A long time ago, in a conflict far, far away, John McCain earned medals for leading raids against key Vietnamese targets. When McCain’s plane was shot down in 1967, he was imprisoned at the “Hanoi Hilton.” After some months there, McCain refused an opportunity for release based on preferential treatment, then endured five more years of torture.

By contrast, our commander-in-chief avoided Vietnam because “I had a doctor that gave me a letter — a very strong letter on the heels,” Trump said in a 2016 New York Times interview. By the time McCain returned home in 1973, Trump was battling highly credible claims of race discrimination in his real estate business. Decades later, candidate Trump claimed McCain is “not a war hero” at an Iowa Family Leadership Summit in 2015. He then suggested McCain is a war hero only because he was captured. “I like people that weren’t captured, okay?” he quipped to laughter and applause.

This weekend, we heard more from McCain when fellow Senator Amy Klobuchar revealed he recited a list of dictators’ names to her at Trump’s inauguration “because he knew more than any of us what we were facing as a nation.” McCain’s daughter, Meghan, tweeted this response: “On behalf of the entire McCain family – @amyklobuchar please be respectful to all of us and leave my fathers legacy and memory out of presidential politics.” Despite Meghan’s disapproval, it is reasonable to assume that McCain expected, if not wanted, Klobuchar to mention what he did at an appropriate time. Also, no one, including Meghan, is claiming that McCain asked Klobuchar to stay silent, and if McCain was afraid of others learning what he said, he probably would have kept it to himself. More than two years later, Klobuchar told this story over Memorial Day weekend as America focuses on the sacrifices made by our brave service members.

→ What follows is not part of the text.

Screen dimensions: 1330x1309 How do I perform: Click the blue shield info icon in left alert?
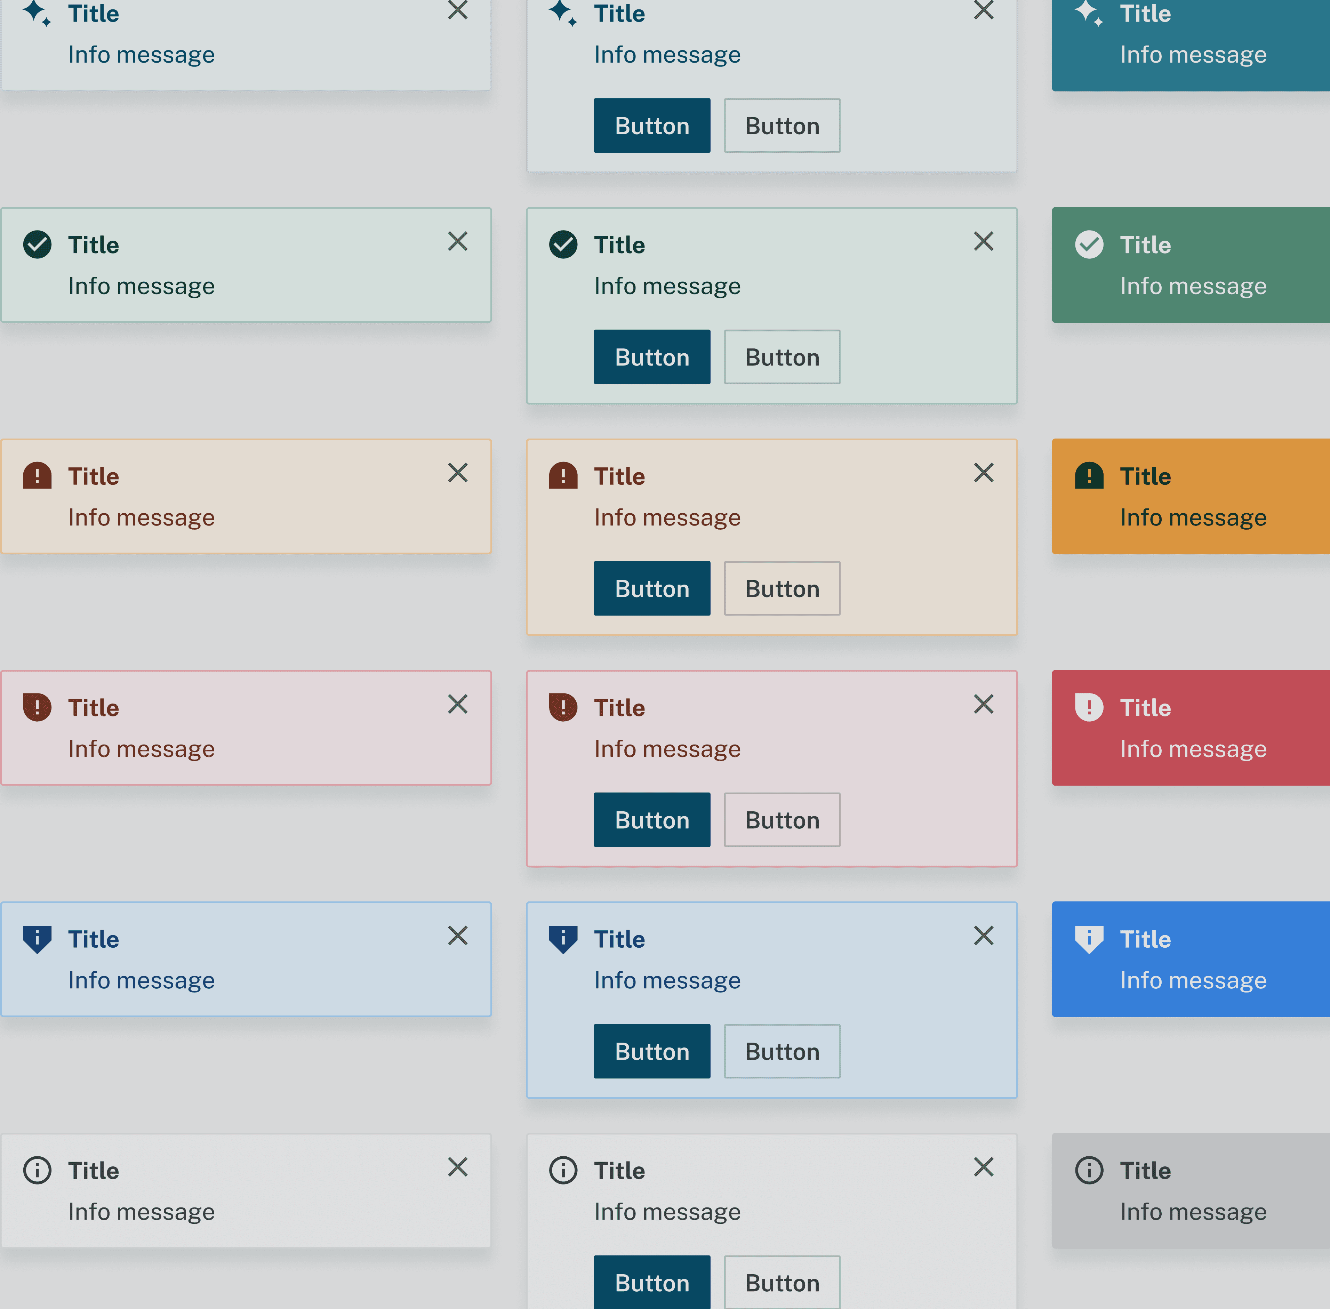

Neither a fan nor a trusted ally of Trump, McCain prepared a farewell statement that was released following his death in August, in which he said we weaken our greatness when we “hide behind walls, rather than tear them down.” McCain also excluded Trump, the sitting President from his own party, from attending his funeral. Meanwhile, Trump could not bring himself to praise McCain, at first ordered only a brief lowering of the flag, and even complained about not being thanked for his funeral. McCain spoke to us again this weekend, and we likely have not heard the last from him. Like the fictional Kenobi, McCain remains a force to be reckoned with even after death.